Discussion in 'Off Topic' started by JeffS, Jan 20, 2016.

  1. JeffS

    JeffS Member

    Oct 7, 2015
    Ok...I would love to start some home automation stuff. But other than a garage door, and a smart thermostat that I can control from my phone...I have no idea where to start.

    I just read the opening posts in the new Home Automation thread that just started up. And it's another thread with a bunch of brands and jargon that I just don't have any info on. Based on what the Tesla can do, and what has been done that's really simple and really cool... I'm wondering if anyone could step in and do some teaching? Where do you start? What's involved?

    The Tesla documentation on HomeLink has a ton of information on what's compatible. But for someone with no knowledge, that's not a good place to start. So this thread is here hoping that folks might chime in with a simpleton view of cool things to do, what's needed and how to make it work. Anyone game?
  2. SpiceWare

    SpiceWare Member

    Sep 5, 2015
    Fresno, Texas
    #2 SpiceWare, Jan 21, 2016
    Last edited: Jan 21, 2016
    I got started on it because I wanted to be able to turn lights on/off from places I could not. As an example, I have a T shaped hallway with 4 ways to get into the hall:

    SD_5735_back 1.jpeg

    I could turn on/off the hallway light using the switches (S) by the Dining Room, Office, and Guest Room, but not from the switch in the Kitchen (it only controlled the kitchen overhead lights). To solve that problem I installed some Insteon switches. The switches in the hallway became these:


    While the switch in the Kitchen became this:

    The light switches talk to each other using the wiring in the house, as well as radio signals. With 2 ways to talk they work quite reliably. I used to have X10 switches installed; they only communicated via the wiring and the signal would fail about 5% of the time, which was annoying.
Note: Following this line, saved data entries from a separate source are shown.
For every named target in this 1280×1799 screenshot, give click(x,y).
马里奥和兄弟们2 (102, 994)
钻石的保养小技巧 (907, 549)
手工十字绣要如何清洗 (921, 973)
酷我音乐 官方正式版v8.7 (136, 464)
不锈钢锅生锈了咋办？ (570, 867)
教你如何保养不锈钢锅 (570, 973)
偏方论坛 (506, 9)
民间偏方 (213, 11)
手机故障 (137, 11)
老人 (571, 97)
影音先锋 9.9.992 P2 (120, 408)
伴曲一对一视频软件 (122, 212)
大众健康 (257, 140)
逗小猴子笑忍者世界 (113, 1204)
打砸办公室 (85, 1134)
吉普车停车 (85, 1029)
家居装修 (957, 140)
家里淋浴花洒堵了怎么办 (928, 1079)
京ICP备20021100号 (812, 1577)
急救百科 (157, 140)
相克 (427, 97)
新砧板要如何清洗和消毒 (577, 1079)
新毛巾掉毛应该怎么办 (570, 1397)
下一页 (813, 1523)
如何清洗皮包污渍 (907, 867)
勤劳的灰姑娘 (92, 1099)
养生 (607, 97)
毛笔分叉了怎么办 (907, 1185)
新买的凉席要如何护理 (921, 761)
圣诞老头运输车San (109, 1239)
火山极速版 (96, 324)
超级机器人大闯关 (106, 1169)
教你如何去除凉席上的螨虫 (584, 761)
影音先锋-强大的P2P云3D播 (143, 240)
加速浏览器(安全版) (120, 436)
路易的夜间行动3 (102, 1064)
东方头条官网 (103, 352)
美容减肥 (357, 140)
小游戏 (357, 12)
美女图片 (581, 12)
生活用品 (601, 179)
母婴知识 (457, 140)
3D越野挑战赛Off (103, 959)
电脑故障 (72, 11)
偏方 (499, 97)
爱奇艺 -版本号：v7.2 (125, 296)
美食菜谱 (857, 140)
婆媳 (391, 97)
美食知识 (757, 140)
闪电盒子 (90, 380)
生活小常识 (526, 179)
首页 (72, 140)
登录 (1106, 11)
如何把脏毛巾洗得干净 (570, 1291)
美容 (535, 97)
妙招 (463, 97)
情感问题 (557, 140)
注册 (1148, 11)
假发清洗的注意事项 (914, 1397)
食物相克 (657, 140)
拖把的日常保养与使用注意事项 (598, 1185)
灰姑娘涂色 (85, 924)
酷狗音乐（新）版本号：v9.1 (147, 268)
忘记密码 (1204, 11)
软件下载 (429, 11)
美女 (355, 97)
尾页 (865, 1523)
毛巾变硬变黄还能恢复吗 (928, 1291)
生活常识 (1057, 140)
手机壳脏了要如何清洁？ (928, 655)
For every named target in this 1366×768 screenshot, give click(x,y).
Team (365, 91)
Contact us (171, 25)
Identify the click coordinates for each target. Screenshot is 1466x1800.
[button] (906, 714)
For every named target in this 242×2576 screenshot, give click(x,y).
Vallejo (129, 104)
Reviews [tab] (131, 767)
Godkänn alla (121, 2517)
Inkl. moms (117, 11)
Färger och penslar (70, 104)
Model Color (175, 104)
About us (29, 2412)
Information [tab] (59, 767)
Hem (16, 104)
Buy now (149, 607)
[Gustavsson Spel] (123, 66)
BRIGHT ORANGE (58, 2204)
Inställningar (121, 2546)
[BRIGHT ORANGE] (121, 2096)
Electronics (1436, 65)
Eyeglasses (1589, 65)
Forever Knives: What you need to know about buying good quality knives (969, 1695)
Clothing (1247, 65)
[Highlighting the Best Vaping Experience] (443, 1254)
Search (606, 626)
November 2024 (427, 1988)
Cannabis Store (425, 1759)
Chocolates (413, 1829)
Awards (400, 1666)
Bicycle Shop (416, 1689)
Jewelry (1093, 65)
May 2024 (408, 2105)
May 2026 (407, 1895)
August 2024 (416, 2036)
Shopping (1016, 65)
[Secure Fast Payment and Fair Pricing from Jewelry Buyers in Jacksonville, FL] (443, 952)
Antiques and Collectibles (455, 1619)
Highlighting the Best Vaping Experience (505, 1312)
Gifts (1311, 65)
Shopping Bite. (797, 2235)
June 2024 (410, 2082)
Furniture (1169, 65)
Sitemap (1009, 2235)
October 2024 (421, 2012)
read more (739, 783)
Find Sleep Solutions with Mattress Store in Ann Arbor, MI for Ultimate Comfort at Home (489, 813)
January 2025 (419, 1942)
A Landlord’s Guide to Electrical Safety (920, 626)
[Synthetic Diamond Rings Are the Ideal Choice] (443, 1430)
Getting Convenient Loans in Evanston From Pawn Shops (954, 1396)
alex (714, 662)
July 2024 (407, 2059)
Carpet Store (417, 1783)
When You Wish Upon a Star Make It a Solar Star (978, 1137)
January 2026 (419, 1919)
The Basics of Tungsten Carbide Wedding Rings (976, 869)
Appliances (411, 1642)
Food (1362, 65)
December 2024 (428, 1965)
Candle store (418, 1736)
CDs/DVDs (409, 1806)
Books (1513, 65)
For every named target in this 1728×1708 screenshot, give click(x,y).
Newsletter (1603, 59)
    You do not need a computer or other device to make the switches work. The little clear button at the bottom of the switch puts them in programming mode which lets you establish connections from one switch to another. I used that to connect button A of the kitchen switch to the hallway switches. I replaced button A with one labelled HALLWAY from the 50-Button set.

    Not shown in my quick sketch is the doorway from the garage - it's by the guest room door, opposite the light switch. The door opens inward, somewhat blocking that light switch so I added a motion sensor in the garage and positioned it to detect when I walk up to the door. When it sees me it'll turn on the hallway light, then turn it back off a couple minutes later - enough time to get into the house, disarm the alarm, and turn on other lights if needed.

    An example from another part of my house - my living room has this, from which I can control all the lights in that section of the house. The switch on the right is a dimmer switch, which was set to about 40% when I took the photo.

    The LAMP button controls the table lamps by the couch, which are plugged into this. The LED denotes off(red) or on(green):
    IMG_6909.jpg IMG_6910.jpg

    I also have a number of remotes so I can control the switches from places like on the couch:

    While you can automate the switches using software on a computer, such as Indigo if you're a Mac user like me, I only recently got into that so don't have much experience with it. The software does make it easier to make connections between devices. Also the software supports multiple brands of home automation equipment that may not be compatible with each other. The software can "bridge the gap" between brands so you could use an Insteon switch to control another brand of thermostat. To do this the software must be running 24 hours a day. Because I turn my Mac Pro off each evening, I installed the software on the Mac mini that drives my TV. It's on 24 hours a day in order to record local TV stations - as of my last scan I can receive 129 stations via antenna here in Houston.